Thursday, July 15, 2010

Want To Make Bread? There's No Knead!

In November of 2006, Mark Bittman introduced the world to Jim Lahey's No-Knead Bread. This recipe totally rocked my world, and demoted the bread machine to a sad, unused corner of the kitchen. And it wasn't just me...everybody I knew who baked was talking about it. Four years later, it came up at lunch, which inspired this post.

And what is this Wondrous Bread Without Kneading of which I speak? A homemade bakery-style boule, with a wonderful crust, open crumb, and the feel of a real loaf of bread. There's no complicated technique, no sophisticated equipment. Though you do need a 6-8 quart covered dutch oven (cast iron, glass, etc.) that can withstand a 450 degree oven, and time to mix the dough a day in advance.

The secret behind the no-knead method is water. To get a good bakery crust, you need a steam-injection oven, which most people don't have in their home. Jim Lahey realized that if you have a relatively wet loaf of bread in a covered get the steam for free! His next insight was that when you mix up the wet dough you don't need to physically knead it. Over a long stretch of time (12-24 hours) the rising dough will naturally stretch out the gluten, and when the dough is wet the gluten molecules are free to assemble themselves into alignment and create the network necessary for a great loaf of bread.

In December, 2006 Mark Bittman posted a follow-up article with some tweaks to the recipe, and later Cook's Illustrated picked up the baton for their "Almost No-Knead Bread" (subscription required) in the January 2008 issue. Both of these contained key insights to improving the technique, and I've added a few tweaks of my own. One suggestion from Cook's Illustrated that I tried once and didn't find very useful was to replace 6 Tbs water with mild-flavored American lager.

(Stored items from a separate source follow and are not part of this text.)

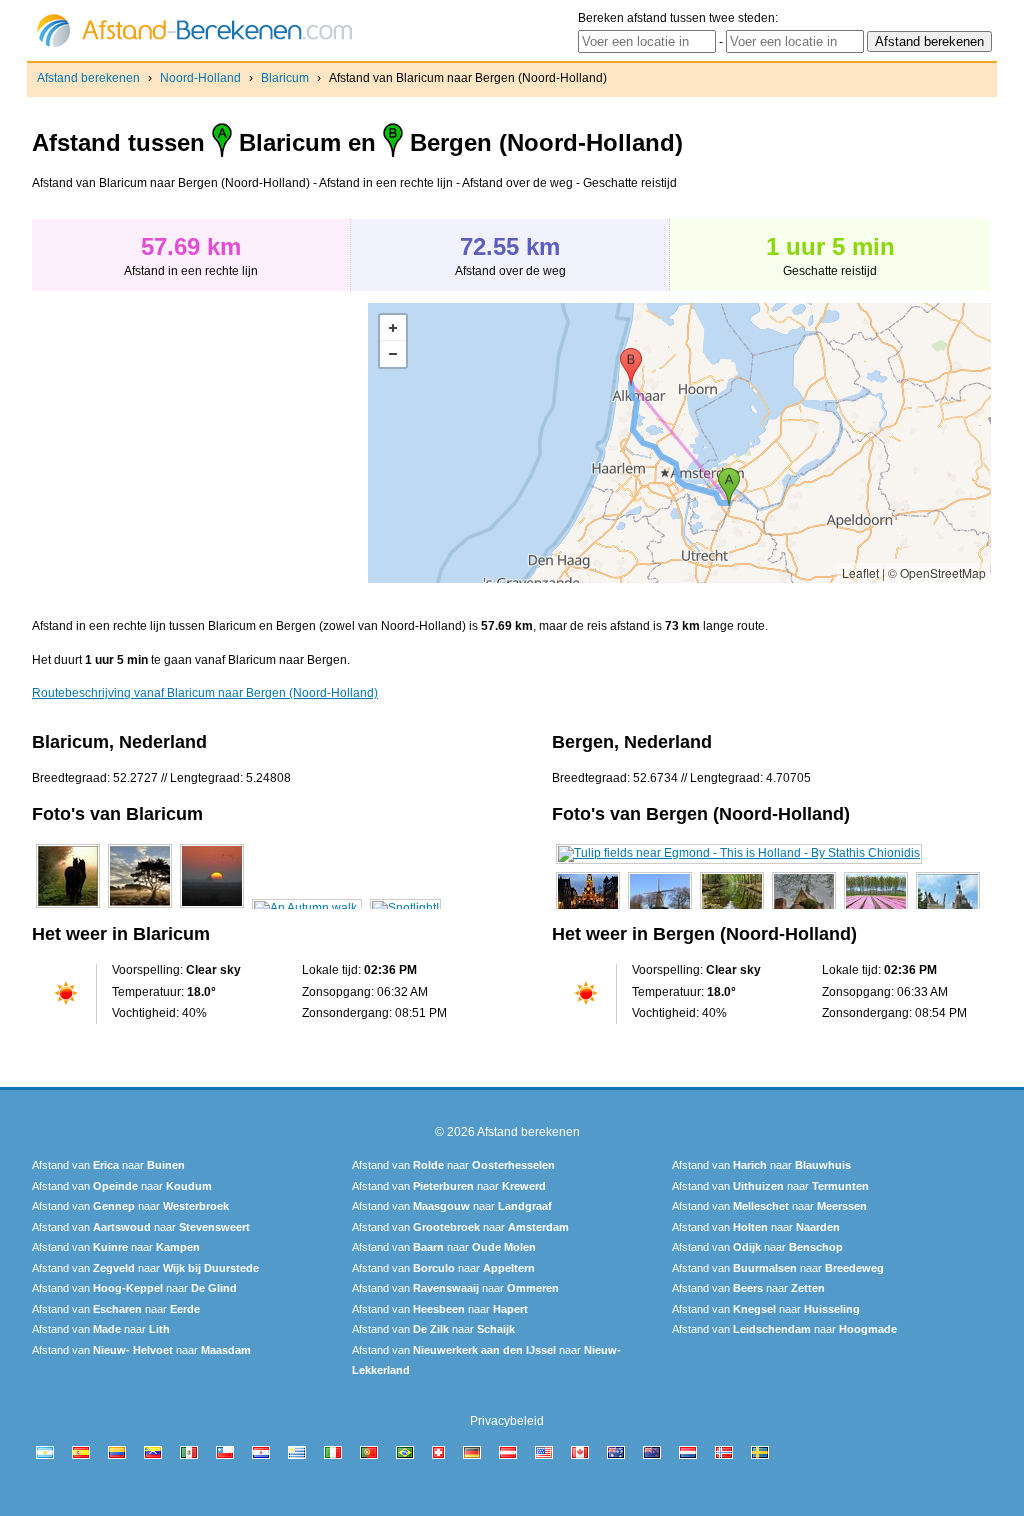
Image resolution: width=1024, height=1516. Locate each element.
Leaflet (860, 572)
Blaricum (285, 78)
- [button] (393, 354)
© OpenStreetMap (937, 572)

Unfortunately, as mild-flavored American lager is like making love in a canoe, I didn't find this to be very useful.

No-Knead Bread

Note that you need to mix the dough the day before you bake it; it requires 14-24 hours total rise time. Don't be intimidated by the length of the recipe; it's not that many steps, but I wanted to make it unscrewupable.

3 cups+ (430 grams+) bread flour
1 5/8 cup (345 grams) water, minus 1 tablespoon
1 Tbs white vinegar
1/4 tsp yeast
1 Tbs salt

In a large bowl, combine flour, yeast, and salt. Put water and vinegar in microwave and heat to luke-warm temperature. Add liquid to flour mixture, and stir with spatula until blended. The dough should be "almost too wet to handle", and you may need to add some additional flour depending on the humidity. Although the recipe is unlike normal bread-baking in that it is very forgiving, I've had the best results when it is slightly-too-wet-to-handle rather than soupy.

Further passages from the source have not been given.